CAFCA battles economic headwinds amid declining sales and export challenges

SAMANTHA MADE
Zimbabwe’s leading cable manufacturer, CAFCA Limited, has expressed deep concern over the country’s deteriorating trading environment, which has resulted in reduced sales volumes and mounting operational pressure. In its latest trading update, the company warned that volatility in both local and regional markets is straining its operations, prompting the board to continuously assess and recalibrate its strategies to safeguard market share and ensure long-term viability.
Caroline Kangara, the company’s secretary, revealed that CAFCA has been forced to rapidly adapt to the turbulent economic climate by revisiting its market approach to remain competitive.
“While the outlook remains challenging, the Board will continue monitoring the strategies put in place to navigate the turbulence in the trading environment,” Kangara said.
She noted that the company’s sales volumes for the half-year period were 5% lower than during the same period last year, attributing the decline directly to worsening trading conditions. This contraction also affected the company’s production of key raw materials, with copper and aluminium volumes declining by 12% and 10%, respectively, compared to the same period in the previous year.
Kangara further explained that export markets were also under pressure due to persistent foreign currency shortages in Malawi and Mozambique, CAFCA’s key regional trading partners.
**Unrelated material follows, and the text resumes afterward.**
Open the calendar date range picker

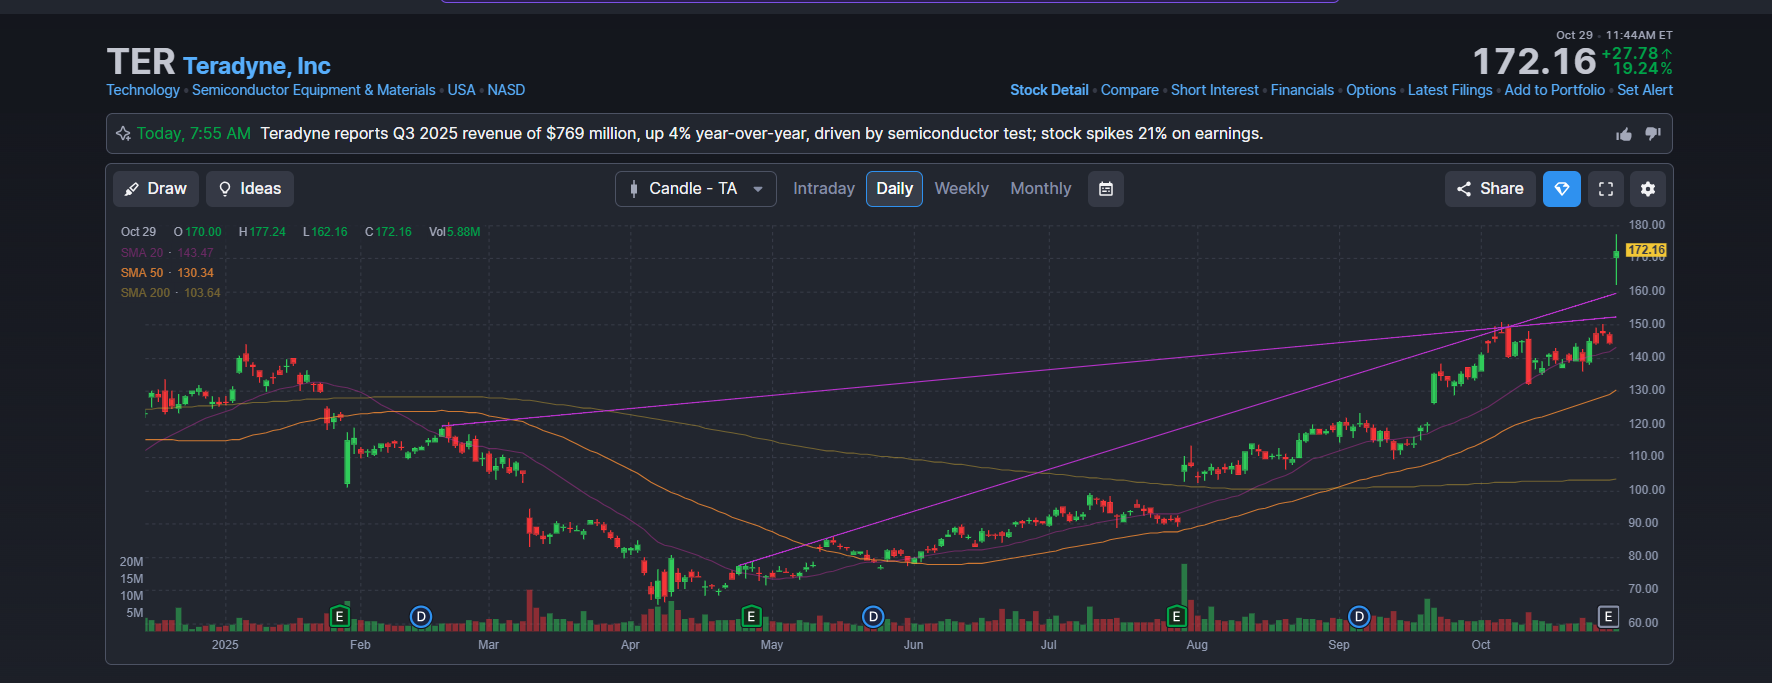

“Foreign currency challenges in Malawi and Mozambique slowed down export business during the period. This coincided with the transition to a more direct sales arrangement without distributors from the previous consignment stock arrangement, in a bid to improve working capital efficiency in the export business,” she said.
Despite the challenges, Kangara highlighted that CAFCA managed to maintain a high level of delivery performance. “CAFCA’s delivery performance was sustained, with hit rates maintained at over 100%,” she stated, underscoring the company’s resilience in the face of adversity.
However, due to liquidity concerns, the board opted not to declare an interim dividend—contrary to other firms in the sector that announced payouts to shareholders as signs of financial stability.
“The Board decided not to declare an interim dividend considering cash flow considerations,” said Kangara.
She reassured stakeholders that the company’s financial foundations remain solid, and efforts are ongoing to manage working capital proactively.
“The balance sheet remains strong, with continuous effort being put to organise working capital for balance sheet preservation and agility to react to market conditions,” Kangara said.
CAFCA’s cautious yet strategic approach to navigating Zimbabwe’s unstable economic terrain reflects the broader challenges confronting local manufacturers. With inflationary pressures, foreign currency shortages, and regional exchange rate instabilities continuing to affect trade, the company’s response will likely serve as a bellwether for other exporters operating in similar environments.